§ ACTION ITEM
Transcribe nothing but the lines from the one with "Task: Open the Slack skills category" to the end of the entries, both included, keeping each exact and leaving every picture out.

§ Collected data entries
· · · · ·
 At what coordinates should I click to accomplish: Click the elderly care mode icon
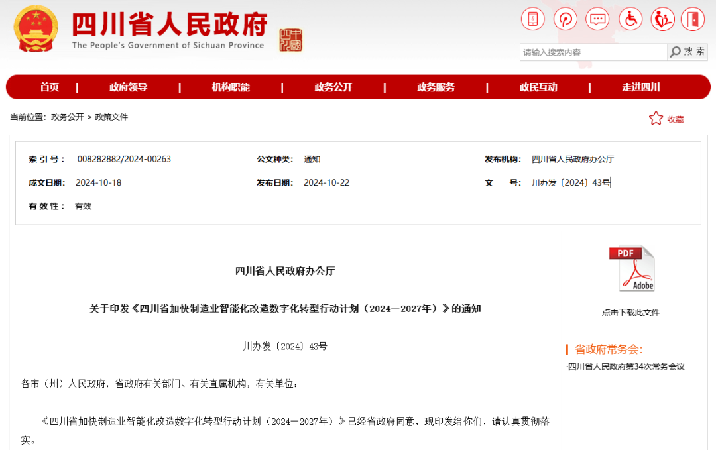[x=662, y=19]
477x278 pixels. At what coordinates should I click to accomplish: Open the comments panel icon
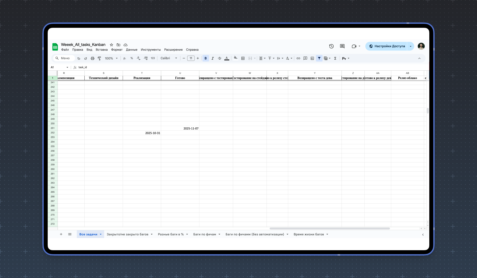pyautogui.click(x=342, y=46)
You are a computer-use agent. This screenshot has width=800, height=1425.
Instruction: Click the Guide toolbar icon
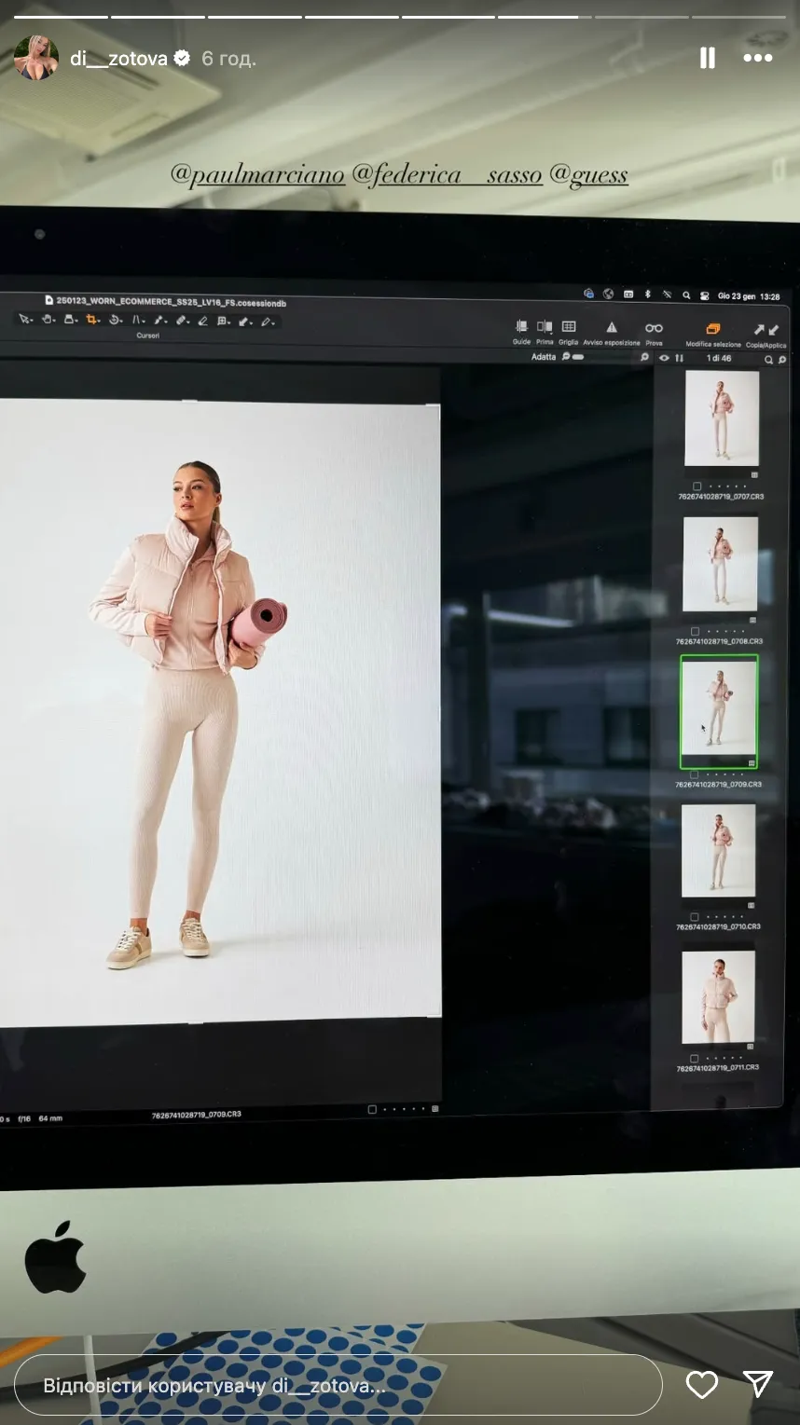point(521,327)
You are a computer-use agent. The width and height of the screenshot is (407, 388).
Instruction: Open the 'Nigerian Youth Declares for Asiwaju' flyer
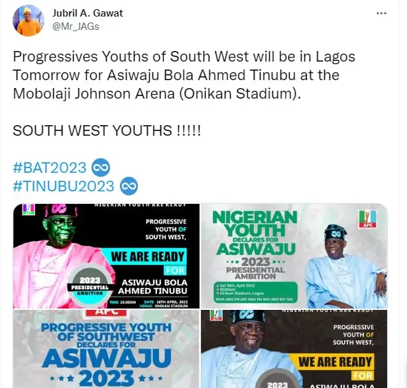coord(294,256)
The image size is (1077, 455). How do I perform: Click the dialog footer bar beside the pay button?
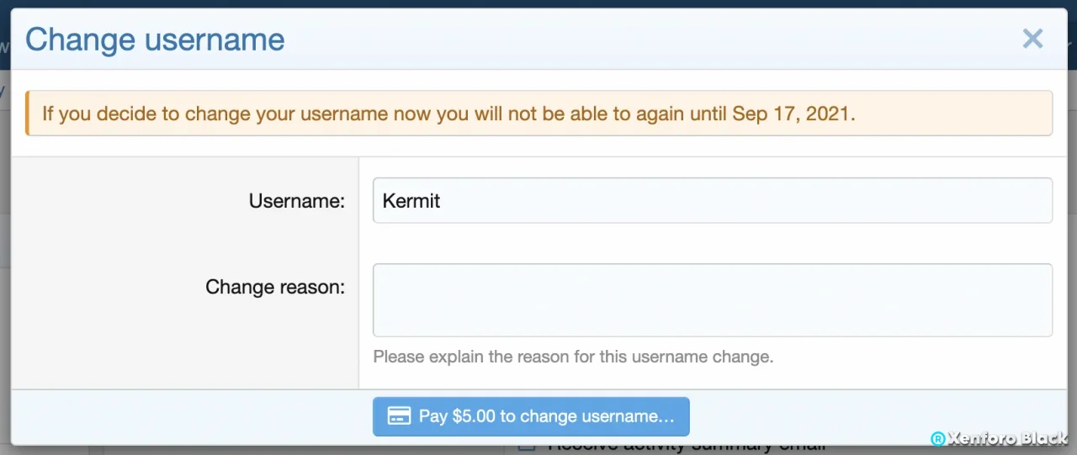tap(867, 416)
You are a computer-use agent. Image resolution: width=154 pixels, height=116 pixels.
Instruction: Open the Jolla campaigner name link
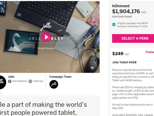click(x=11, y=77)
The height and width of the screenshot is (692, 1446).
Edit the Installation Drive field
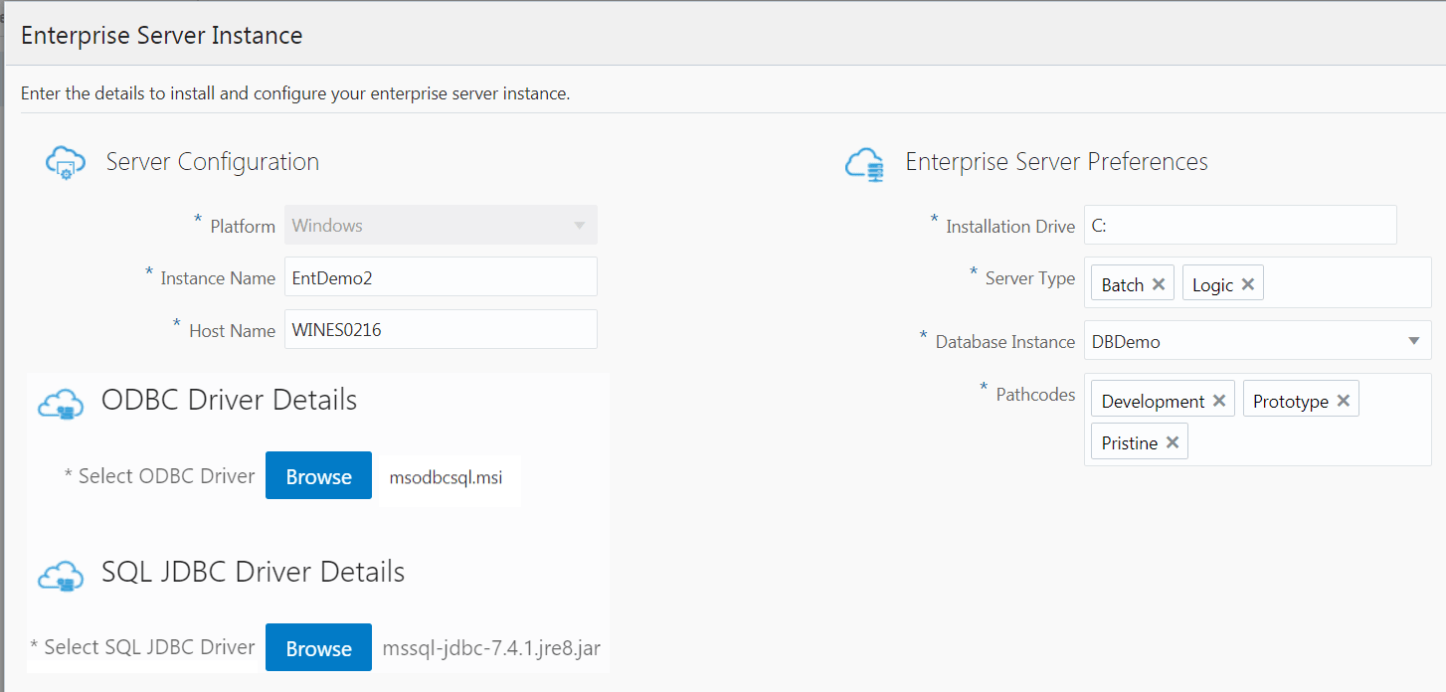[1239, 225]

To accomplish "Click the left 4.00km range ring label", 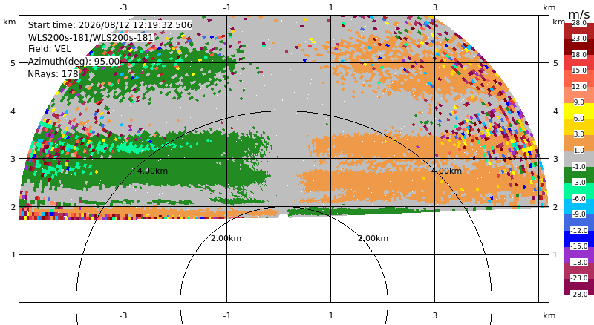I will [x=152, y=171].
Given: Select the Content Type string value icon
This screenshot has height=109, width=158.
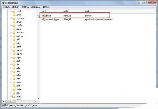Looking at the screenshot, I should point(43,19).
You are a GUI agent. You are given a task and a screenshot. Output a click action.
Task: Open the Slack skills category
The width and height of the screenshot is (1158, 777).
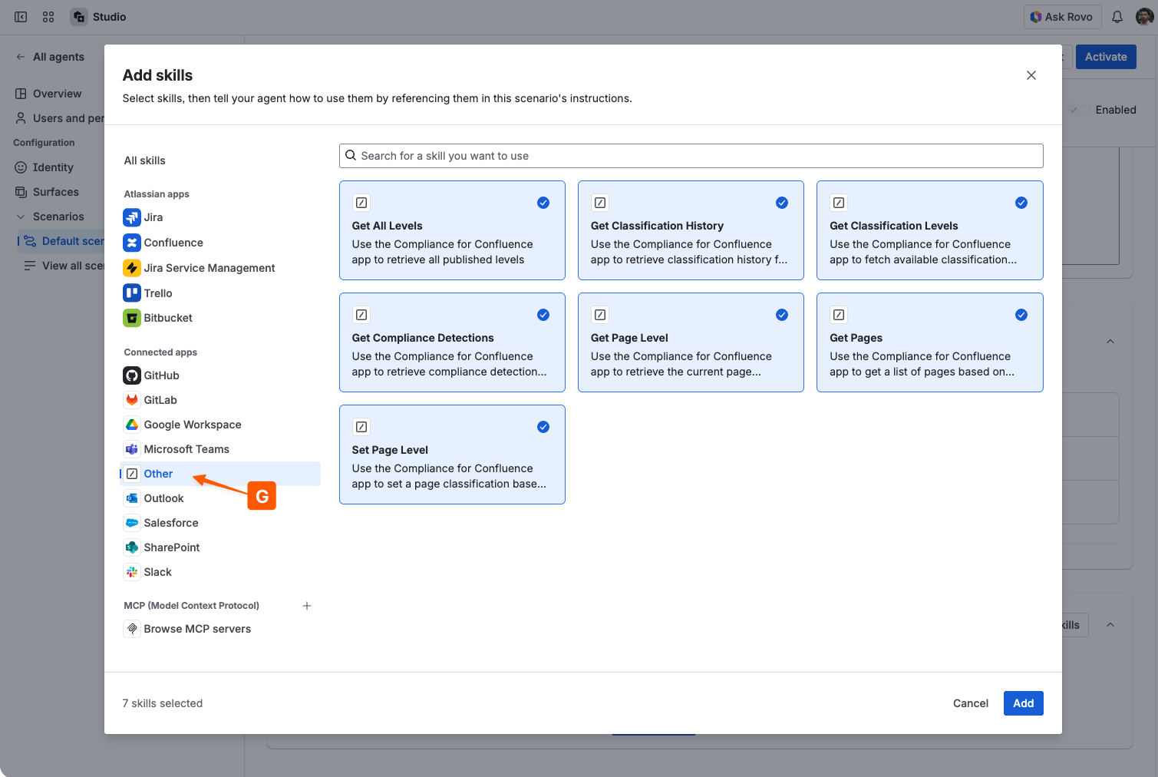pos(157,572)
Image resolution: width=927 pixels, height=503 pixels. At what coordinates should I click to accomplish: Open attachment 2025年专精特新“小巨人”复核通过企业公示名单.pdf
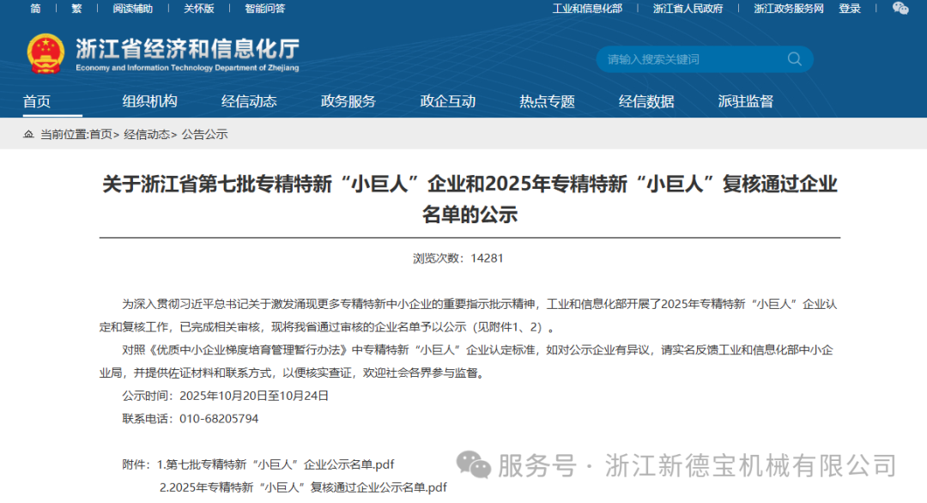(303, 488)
· · · · ·
§ SOLVED EXERCISE
Task: Open the Slack skills category
The width and height of the screenshot is (1158, 777).
pos(157,572)
Image resolution: width=927 pixels, height=503 pixels. At what coordinates should I click to accomplish: Open attachment 2025年专精特新“小巨人”复核通过企业公示名单.pdf
(303, 488)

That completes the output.